## OBJECTIVE
Starting with the line containing "1914 (279, 39)" and running through the last line of the records, format each line as a string in a JSON list. Include both ends and skip any blank lines.

════════════════════

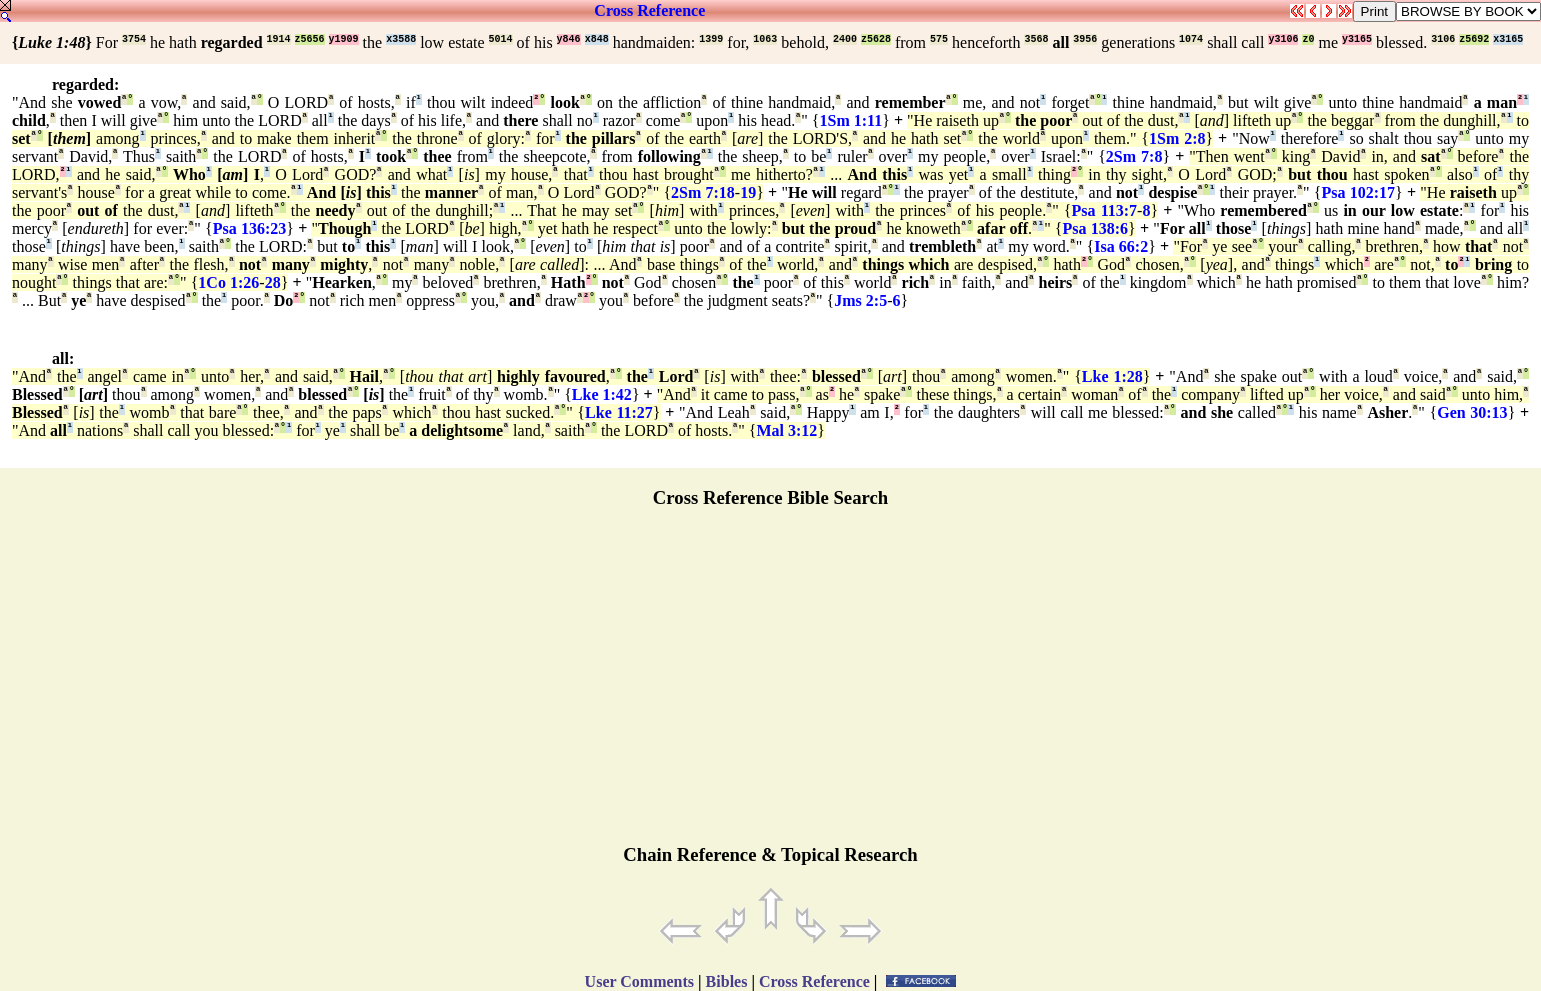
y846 (569, 39)
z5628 (876, 39)
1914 (279, 39)
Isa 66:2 (1121, 246)
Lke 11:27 (619, 412)
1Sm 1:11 (851, 120)
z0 (1308, 39)
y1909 (344, 39)
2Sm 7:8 (1134, 156)
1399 (711, 39)
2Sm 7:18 (703, 192)
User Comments (639, 981)
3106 (1443, 39)
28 (273, 282)
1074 (1191, 39)
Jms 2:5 (860, 300)
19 (748, 192)
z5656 (310, 39)
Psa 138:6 (1096, 228)
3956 (1085, 39)
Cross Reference (649, 10)
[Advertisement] (771, 685)
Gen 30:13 (1472, 412)
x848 (597, 39)
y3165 (1357, 39)
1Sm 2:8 (1177, 138)
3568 (1036, 39)
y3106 (1283, 39)
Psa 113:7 (1105, 210)
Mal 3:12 (786, 430)
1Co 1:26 (228, 282)
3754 (134, 39)
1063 (765, 39)
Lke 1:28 (1112, 376)
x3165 (1508, 39)
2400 (845, 39)
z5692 (1474, 39)
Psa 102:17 (1359, 192)
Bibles (727, 981)
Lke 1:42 (602, 394)
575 (939, 39)
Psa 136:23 (250, 228)
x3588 (401, 39)
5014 (501, 39)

════════════════════

## ANSWER BELOW
[
  "1914 (279, 39)",
  "Isa 66:2 (1121, 246)",
  "Lke 11:27 (619, 412)",
  "1Sm 1:11 (851, 120)",
  "z0 (1308, 39)",
  "y1909 (344, 39)",
  "2Sm 7:8 (1134, 156)",
  "1399 (711, 39)",
  "2Sm 7:18 (703, 192)",
  "User Comments (639, 981)",
  "3106 (1443, 39)",
  "28 (273, 282)",
  "1074 (1191, 39)",
  "Jms 2:5 (860, 300)",
  "19 (748, 192)",
  "z5656 (310, 39)",
  "Psa 138:6 (1096, 228)",
  "3956 (1085, 39)",
  "Cross Reference (649, 10)",
  "[Advertisement] (771, 685)",
  "Gen 30:13 (1472, 412)",
  "x848 (597, 39)",
  "y3165 (1357, 39)",
  "1Sm 2:8 (1177, 138)",
  "3568 (1036, 39)",
  "y3106 (1283, 39)",
  "Psa 113:7 (1105, 210)",
  "Mal 3:12 (786, 430)",
  "1Co 1:26 (228, 282)",
  "3754 (134, 39)",
  "1063 (765, 39)",
  "Lke 1:28 (1112, 376)",
  "x3165 (1508, 39)",
  "2400 (845, 39)",
  "z5692 (1474, 39)",
  "Psa 102:17 (1359, 192)",
  "Bibles (727, 981)",
  "Lke 1:42 (602, 394)",
  "575 (939, 39)",
  "Psa 136:23 (250, 228)",
  "x3588 (401, 39)",
  "5014 (501, 39)"
]